Codex, HACCP, FSMS & GFSI. A simple guide for future QA professionals
- Mario Monteiro
- 15 dic
- 2 Min. de lectura
1. Why Codex exists (workfloor logic)
Imagine every country and every factory deciding on its own what “safe food” means. That would be chaos.
That’s why Codex Alimentarius exists.
Codex was created by FAO and WHO, two global, non-commercial United Nations agencies, to define one international reference for food safety, based on science, not opinions.
Codex does not depend on national or International law but many laws are based on Codex.
That’s why we often hear:
“According to Codex…”
2. What Codex is (in simple words)
Codex is not a certificate (you cannot be “Codex certified”).
Codex is not an audit (nobody audits you against Codex).

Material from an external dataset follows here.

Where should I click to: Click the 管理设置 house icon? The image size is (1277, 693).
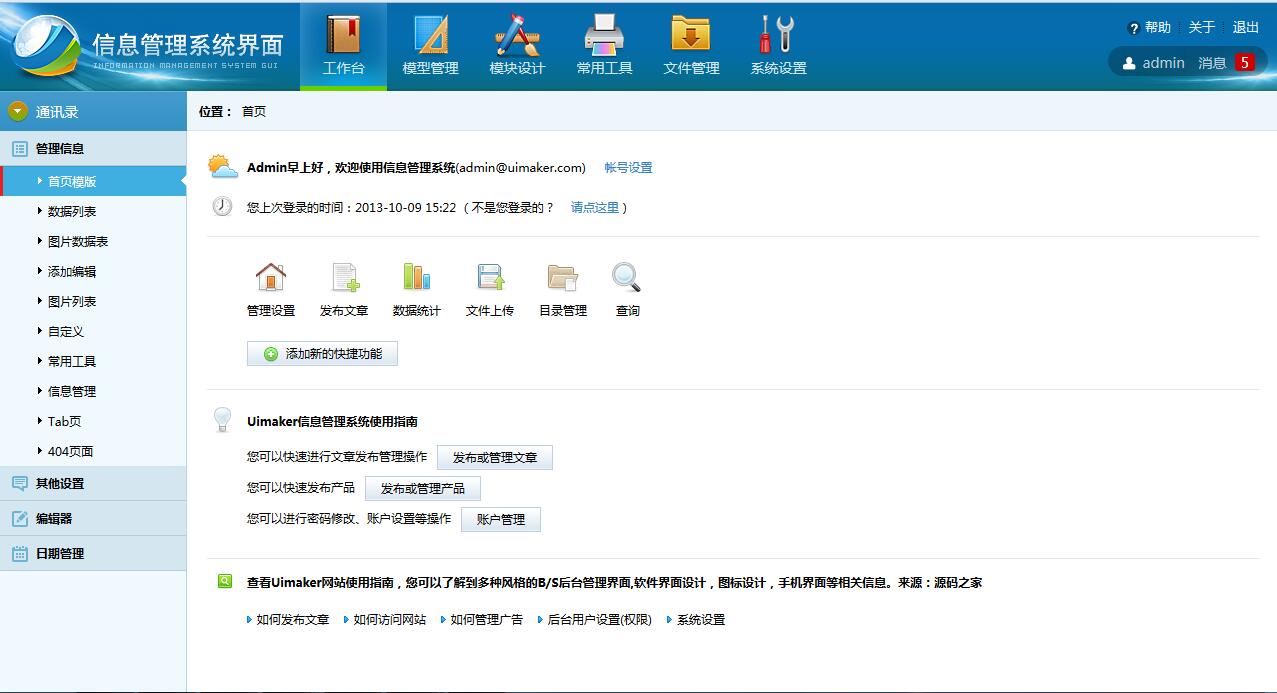point(271,277)
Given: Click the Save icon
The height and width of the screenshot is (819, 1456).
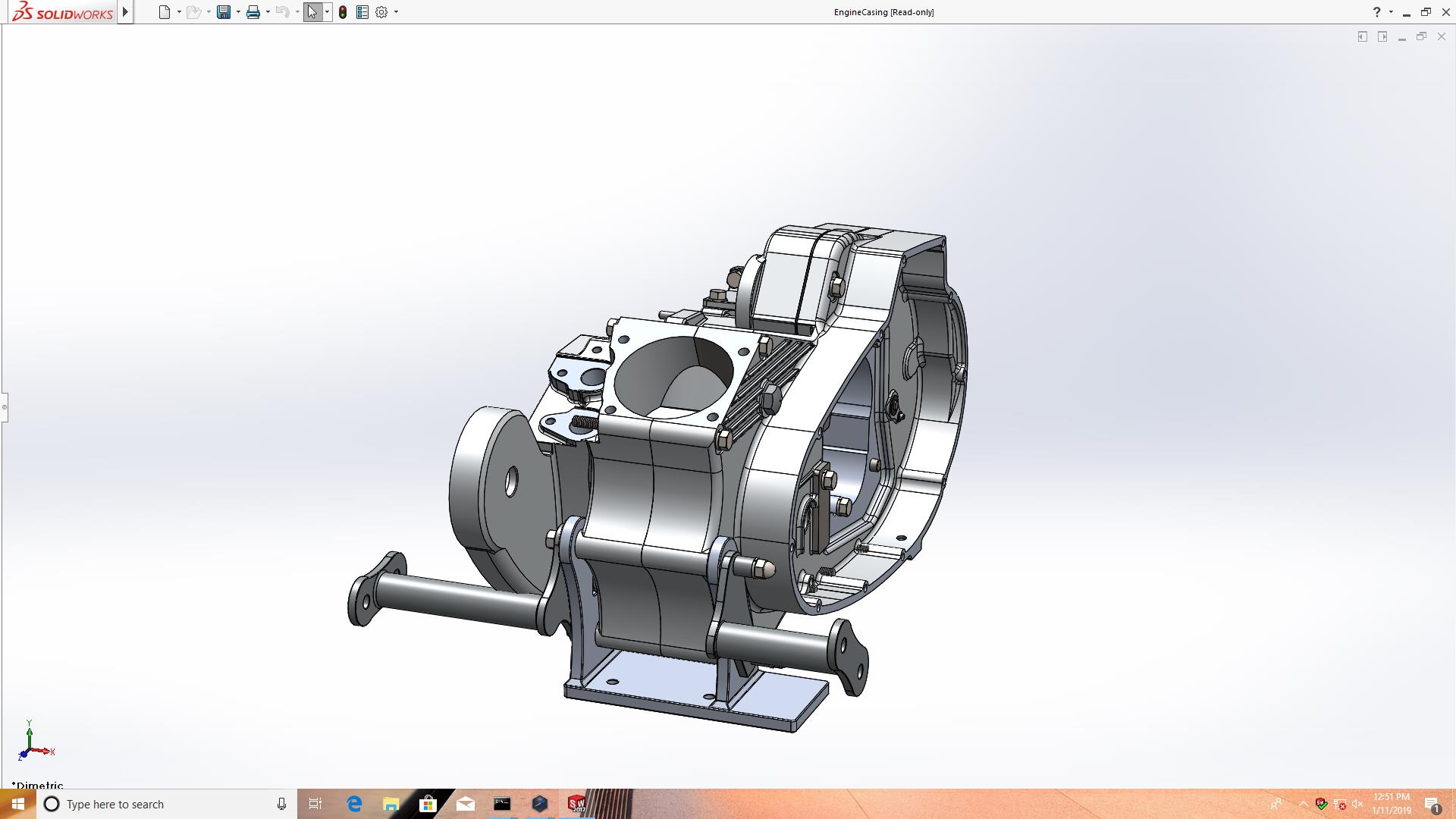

Codex is a collection of internationally agreed food safety principles.
One of its most important principles is HACCP.
3. HACCP: Codex turned into action
Codex says:
“You must control food safety hazards.”
HACCP answers:
“This is how you do it.”
HACCP brings structure to food safety:
Hazard analysis
CCPs
Limits
Monitoring
Corrective actions
Before HACCP, food safety was mainly based on good hygiene and manufacturing practices.

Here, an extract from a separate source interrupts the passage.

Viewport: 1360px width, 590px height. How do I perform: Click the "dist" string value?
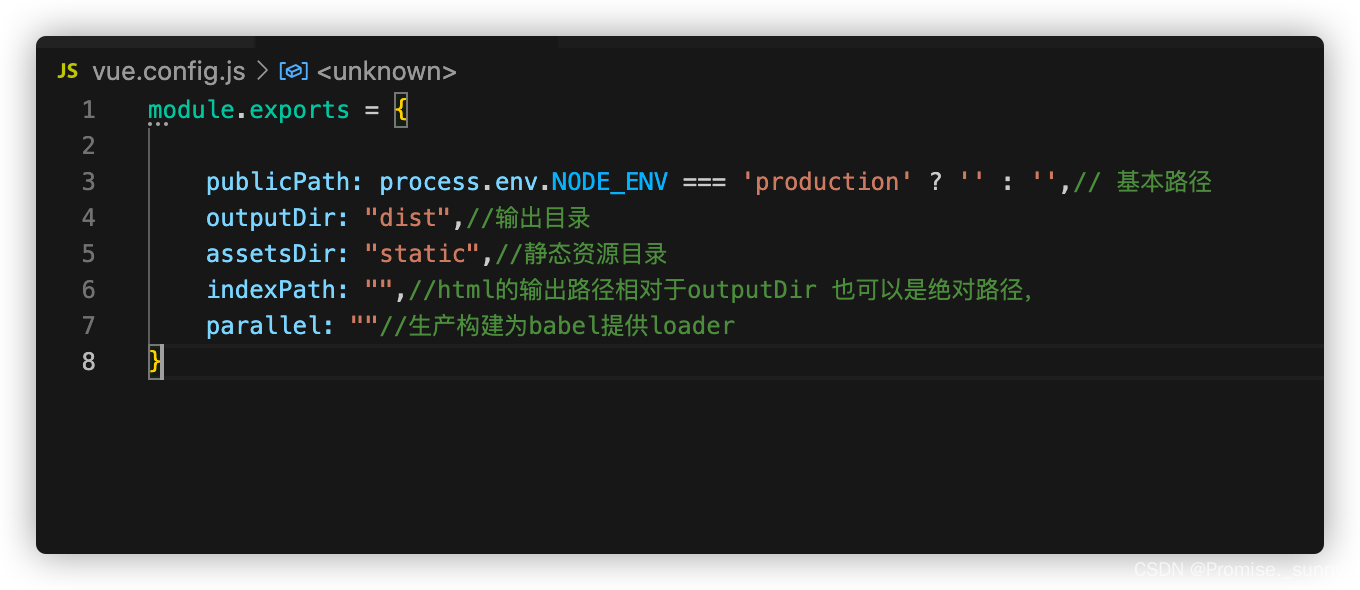point(408,218)
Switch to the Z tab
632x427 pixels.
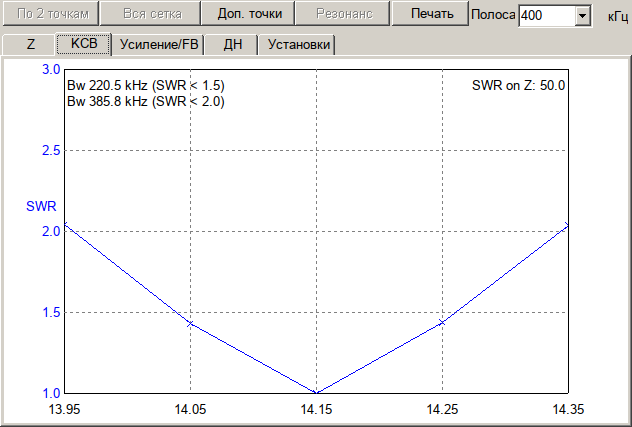[30, 45]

Today, these practices are formalized as PRPs, and HACCP is built on top of them to control specific food safety hazards.
Important for future QA Collegues:
HACCP was originally developed outside Codex (for the NASA space program).
Codex later adopted HACCP and made it the global reference method for food safety.
4. FSMS: HACCP inside a management system
Think of it like this:
HACCP is the engine. A FSMS (Food Safety Management System) is the car around it.
A FSMS brings structure to food safety by adding:
Roles & responsibilities
Training
Documentation
Internal audits
Management review
Continuous improvement
There are different ways to build a FSMS.
ISO 22000 is one of them. It defines how to organise HACCP, PRPs and management processes into one coherent system.
Simply said:
FSMS = Codex HACCP + management structure
5. GFSI standards: different roads, same destination
GFSI does not create food safety rules.
GFSI decides which standards are strong enough to be part of its “club”, based on correct application of:
Codex
HACCP
Risk-based thinking
Examples:
BRCGS
IFS
FSSC 22000
SQF
Important to remember: ISO 22000 alone is not GFSI-recognised. FSSC 22000 is because it adds extra GFSI requirements.
(Different formats, same foundation)
6. A message to future QA collegues
You don’t become a QA specialist by memorizing clauses.
You become one by understanding why controls exist.
Codex gives you the “why”.
HACCP gives you the “how”.
Standards give you the “proof”.
If you understand Codex and HACCP, you can work with any food safety standard.